The CalFresh Program, federally known as the Supplemental Nutrition Assistance Program (SNAP), issues electronic benefits that can be used to buy most foods at many markets and food stores. The CalFresh Program helps to improve the health and well-being of qualified households and individuals by providing them a means to meet their nutritional needs.
CalFresh can also be used at participating farmers markets in Sacramento. By allowing CalFresh customers to spend their benefits at the farmers’ market, CalFresh recipients purchase far more productive, receiving fresher, healthier foods than when they spend their benefits at more traditional retail locations. Additionally, many of these farmers markets offer incentive programs, such as Market Match, that motivate CalFresh users to spend more of their benefits at farmers' markets by matching the first $5-$20 in benefits spent per market day with vouchers to spend on fruits and vegetables.

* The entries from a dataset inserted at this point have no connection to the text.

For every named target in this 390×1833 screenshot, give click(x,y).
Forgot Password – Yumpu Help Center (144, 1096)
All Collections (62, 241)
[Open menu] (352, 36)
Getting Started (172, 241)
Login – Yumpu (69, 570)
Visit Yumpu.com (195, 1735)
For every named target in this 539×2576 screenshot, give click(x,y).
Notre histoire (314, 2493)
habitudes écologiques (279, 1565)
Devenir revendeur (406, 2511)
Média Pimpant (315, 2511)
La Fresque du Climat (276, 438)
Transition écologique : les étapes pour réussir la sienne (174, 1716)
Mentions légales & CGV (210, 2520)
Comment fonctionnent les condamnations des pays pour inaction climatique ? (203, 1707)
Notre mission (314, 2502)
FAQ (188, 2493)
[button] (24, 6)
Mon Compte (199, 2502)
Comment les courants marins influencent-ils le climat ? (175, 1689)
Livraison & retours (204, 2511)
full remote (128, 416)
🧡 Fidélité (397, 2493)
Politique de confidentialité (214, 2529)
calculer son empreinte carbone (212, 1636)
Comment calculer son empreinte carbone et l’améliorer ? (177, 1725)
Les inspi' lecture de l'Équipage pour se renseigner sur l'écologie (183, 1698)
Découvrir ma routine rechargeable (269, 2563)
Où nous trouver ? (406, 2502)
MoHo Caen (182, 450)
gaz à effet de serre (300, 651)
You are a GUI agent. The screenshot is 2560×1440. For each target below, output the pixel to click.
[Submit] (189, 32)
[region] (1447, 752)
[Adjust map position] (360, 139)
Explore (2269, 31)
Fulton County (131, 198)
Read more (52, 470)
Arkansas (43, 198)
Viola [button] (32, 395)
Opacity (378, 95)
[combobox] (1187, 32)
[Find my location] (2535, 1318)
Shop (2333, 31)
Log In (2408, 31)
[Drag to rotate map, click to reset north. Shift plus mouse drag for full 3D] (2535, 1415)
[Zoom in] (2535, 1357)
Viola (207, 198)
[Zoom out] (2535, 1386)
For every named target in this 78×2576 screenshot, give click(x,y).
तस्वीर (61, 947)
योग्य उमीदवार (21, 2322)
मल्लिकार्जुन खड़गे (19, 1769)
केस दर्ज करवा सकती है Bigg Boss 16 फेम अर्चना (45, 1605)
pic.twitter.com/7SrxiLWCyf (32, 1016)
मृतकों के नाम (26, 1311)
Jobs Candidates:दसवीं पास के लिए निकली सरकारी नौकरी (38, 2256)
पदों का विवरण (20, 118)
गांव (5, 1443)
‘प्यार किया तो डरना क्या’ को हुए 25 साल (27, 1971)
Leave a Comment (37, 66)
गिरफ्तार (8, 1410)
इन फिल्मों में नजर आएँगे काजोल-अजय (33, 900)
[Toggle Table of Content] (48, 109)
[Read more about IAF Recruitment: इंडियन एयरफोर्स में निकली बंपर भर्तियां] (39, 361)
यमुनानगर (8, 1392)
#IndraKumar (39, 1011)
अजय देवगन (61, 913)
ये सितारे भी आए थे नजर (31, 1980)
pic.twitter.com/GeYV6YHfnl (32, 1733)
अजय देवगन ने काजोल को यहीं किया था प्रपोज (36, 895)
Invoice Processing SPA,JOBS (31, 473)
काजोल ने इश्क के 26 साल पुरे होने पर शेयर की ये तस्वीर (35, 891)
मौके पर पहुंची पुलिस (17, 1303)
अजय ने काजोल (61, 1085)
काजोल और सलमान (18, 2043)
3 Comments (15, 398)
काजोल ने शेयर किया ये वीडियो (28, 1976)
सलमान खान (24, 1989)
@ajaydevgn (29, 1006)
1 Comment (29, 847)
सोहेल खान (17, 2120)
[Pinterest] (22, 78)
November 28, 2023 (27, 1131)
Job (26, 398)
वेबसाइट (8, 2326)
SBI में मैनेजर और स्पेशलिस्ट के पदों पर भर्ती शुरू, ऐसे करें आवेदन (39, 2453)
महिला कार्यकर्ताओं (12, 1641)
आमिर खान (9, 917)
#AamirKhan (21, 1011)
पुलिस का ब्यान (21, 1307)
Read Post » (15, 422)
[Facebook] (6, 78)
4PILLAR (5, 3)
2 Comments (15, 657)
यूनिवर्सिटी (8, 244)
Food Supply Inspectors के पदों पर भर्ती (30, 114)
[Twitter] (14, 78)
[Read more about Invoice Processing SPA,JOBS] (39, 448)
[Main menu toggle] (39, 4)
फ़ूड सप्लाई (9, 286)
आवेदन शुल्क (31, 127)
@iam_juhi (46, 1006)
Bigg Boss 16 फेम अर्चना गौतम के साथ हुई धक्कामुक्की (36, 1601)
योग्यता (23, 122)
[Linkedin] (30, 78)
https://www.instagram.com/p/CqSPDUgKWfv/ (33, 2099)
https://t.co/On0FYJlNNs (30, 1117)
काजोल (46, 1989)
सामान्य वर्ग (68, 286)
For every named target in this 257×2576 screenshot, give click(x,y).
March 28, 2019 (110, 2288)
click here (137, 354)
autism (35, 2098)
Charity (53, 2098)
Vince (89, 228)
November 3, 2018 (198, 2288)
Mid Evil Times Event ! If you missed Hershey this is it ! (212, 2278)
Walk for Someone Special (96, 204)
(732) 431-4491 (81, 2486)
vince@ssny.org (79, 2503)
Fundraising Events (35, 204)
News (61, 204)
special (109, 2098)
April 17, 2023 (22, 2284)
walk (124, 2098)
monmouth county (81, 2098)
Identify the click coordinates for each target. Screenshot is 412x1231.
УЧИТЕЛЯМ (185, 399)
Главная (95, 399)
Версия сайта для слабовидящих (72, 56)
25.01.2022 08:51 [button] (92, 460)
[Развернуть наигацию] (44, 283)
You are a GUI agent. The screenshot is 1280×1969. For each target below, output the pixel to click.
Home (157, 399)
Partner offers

Yet, many recipients of CalFresh are not aware of these incentive programs, or even that they can use their benefits at farmers markets. Increased outreach to eligible individuals is needed to ensure families have access to affordable fresh fruits and vegetables.
The efforts of the CalFresh at Farmers Markets campaign benefit the whole community, not just CalFresh households: This program has indirect positive impacts on neighborhood vibrancy, by increasing the sustainability of farmers’ markets, ensuring that they continue to serve as a community asset. Further, when CalFresh users spend their benefits at farmers’ markets, the money stays local, going to small and mid-size farmers, which has a disproportionately positive effect on the local economy.
This program results in additional sales for local farmers, which benefits both urban and rural populations. A University of California study found that, for every dollar of sales, Sacramento Region agricultural producers engaged in direct marketing (such as farmers’ markets) are generating twice as much economic activity within the region as producers who are not involved in direct marketing (such as selling wholesale or through grocery store retail). This strong economic development impact is due primarily to the fact that direct marketers source a much larger percentage of their inputs within the region (89%) than do non-direct marketers (45%).
So what can we do to ensure fresh, healthy, local food gets into the hands of more residents that rely on CalFresh? Let’s engage with the community, City and County agencies and elected officials to improve CalFresh outreach and utilization.